--- Begin Data provided ---
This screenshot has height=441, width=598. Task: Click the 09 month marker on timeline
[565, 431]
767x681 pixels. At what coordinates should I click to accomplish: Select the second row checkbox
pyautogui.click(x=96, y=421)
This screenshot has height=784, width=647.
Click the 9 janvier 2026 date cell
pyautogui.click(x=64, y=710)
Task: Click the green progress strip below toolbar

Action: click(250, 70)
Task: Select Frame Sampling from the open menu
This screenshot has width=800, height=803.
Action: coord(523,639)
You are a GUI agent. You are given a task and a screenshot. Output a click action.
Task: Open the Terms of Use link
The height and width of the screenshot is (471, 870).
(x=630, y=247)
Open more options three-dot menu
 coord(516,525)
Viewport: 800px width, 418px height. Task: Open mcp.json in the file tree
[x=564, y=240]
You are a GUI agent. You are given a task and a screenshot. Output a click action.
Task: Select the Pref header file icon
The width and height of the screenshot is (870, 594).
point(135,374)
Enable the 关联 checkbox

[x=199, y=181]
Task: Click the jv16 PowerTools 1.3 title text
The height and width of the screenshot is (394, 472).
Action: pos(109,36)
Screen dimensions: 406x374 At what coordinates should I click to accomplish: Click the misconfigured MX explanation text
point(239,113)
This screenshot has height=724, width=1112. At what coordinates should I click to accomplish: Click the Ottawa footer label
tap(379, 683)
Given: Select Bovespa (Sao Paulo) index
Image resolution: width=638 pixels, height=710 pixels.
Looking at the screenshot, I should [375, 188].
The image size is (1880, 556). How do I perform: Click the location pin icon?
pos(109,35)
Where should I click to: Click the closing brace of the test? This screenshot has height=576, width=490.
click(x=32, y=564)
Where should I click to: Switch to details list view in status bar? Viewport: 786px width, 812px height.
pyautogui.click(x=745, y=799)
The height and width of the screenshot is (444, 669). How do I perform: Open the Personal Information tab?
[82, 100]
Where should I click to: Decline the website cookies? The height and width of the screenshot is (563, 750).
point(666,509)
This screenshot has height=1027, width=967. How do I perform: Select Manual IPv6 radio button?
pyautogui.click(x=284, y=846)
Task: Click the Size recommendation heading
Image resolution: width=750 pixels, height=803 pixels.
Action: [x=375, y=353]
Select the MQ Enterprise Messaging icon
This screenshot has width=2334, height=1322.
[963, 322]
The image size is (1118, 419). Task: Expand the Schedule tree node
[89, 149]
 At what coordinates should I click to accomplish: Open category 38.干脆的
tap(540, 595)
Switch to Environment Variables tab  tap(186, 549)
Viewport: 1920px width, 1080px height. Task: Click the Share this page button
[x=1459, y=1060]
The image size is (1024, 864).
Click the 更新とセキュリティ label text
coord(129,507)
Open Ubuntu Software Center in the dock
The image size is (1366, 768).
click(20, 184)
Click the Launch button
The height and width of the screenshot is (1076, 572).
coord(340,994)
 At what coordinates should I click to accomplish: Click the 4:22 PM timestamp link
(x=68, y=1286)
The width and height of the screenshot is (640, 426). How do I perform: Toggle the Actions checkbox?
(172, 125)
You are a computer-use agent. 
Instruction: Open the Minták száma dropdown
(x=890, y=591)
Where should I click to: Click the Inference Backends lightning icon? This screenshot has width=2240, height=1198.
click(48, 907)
--- End Data provided ---
*Task objective*:
Can you return every one of the entries above, copied line for line with no changes?

*Expected output*:
This screenshot has height=441, width=598. Task: Click the 09 month marker on timeline
[565, 431]
767x681 pixels. At what coordinates should I click to accomplish: Select the second row checkbox
pyautogui.click(x=96, y=421)
This screenshot has height=784, width=647.
Click the 9 janvier 2026 date cell
pyautogui.click(x=64, y=710)
Task: Click the green progress strip below toolbar

Action: click(250, 70)
Task: Select Frame Sampling from the open menu
This screenshot has width=800, height=803.
Action: coord(523,639)
You are a GUI agent. You are given a task and a screenshot. Output a click action.
Task: Open the Terms of Use link
The height and width of the screenshot is (471, 870).
(x=630, y=247)
Open more options three-dot menu
 coord(516,525)
Viewport: 800px width, 418px height. Task: Open mcp.json in the file tree
[x=564, y=240]
You are a GUI agent. You are given a task and a screenshot. Output a click action.
Task: Select the Pref header file icon
The width and height of the screenshot is (870, 594).
point(135,374)
Enable the 关联 checkbox

[x=199, y=181]
Task: Click the jv16 PowerTools 1.3 title text
The height and width of the screenshot is (394, 472).
Action: pos(109,36)
Screen dimensions: 406x374 At what coordinates should I click to accomplish: Click the misconfigured MX explanation text
point(239,113)
This screenshot has height=724, width=1112. At what coordinates should I click to accomplish: Click the Ottawa footer label
tap(379, 683)
Given: Select Bovespa (Sao Paulo) index
Image resolution: width=638 pixels, height=710 pixels.
Looking at the screenshot, I should [375, 188].
The image size is (1880, 556). How do I perform: Click the location pin icon?
pos(109,35)
Where should I click to: Click the closing brace of the test? This screenshot has height=576, width=490.
click(x=32, y=564)
Where should I click to: Switch to details list view in status bar? Viewport: 786px width, 812px height.
pyautogui.click(x=745, y=799)
The height and width of the screenshot is (444, 669). How do I perform: Open the Personal Information tab?
[82, 100]
Where should I click to: Decline the website cookies? The height and width of the screenshot is (563, 750).
point(666,509)
This screenshot has height=1027, width=967. How do I perform: Select Manual IPv6 radio button?
pyautogui.click(x=284, y=846)
Task: Click the Size recommendation heading
Image resolution: width=750 pixels, height=803 pixels.
Action: [x=375, y=353]
Select the MQ Enterprise Messaging icon
This screenshot has width=2334, height=1322.
[963, 322]
The image size is (1118, 419). Task: Expand the Schedule tree node
[89, 149]
 At what coordinates should I click to accomplish: Open category 38.干脆的
tap(540, 595)
Switch to Environment Variables tab  tap(186, 549)
Viewport: 1920px width, 1080px height. Task: Click the Share this page button
[x=1459, y=1060]
The image size is (1024, 864).
Click the 更新とセキュリティ label text
coord(129,507)
Open Ubuntu Software Center in the dock
The image size is (1366, 768).
click(20, 184)
Click the Launch button
The height and width of the screenshot is (1076, 572).
coord(340,994)
 At what coordinates should I click to accomplish: Click the 4:22 PM timestamp link
(x=68, y=1286)
The width and height of the screenshot is (640, 426). How do I perform: Toggle the Actions checkbox?
(172, 125)
You are a computer-use agent. 
Instruction: Open the Minták száma dropdown
(x=890, y=591)
Where should I click to: Click the Inference Backends lightning icon? This screenshot has width=2240, height=1198.
click(48, 907)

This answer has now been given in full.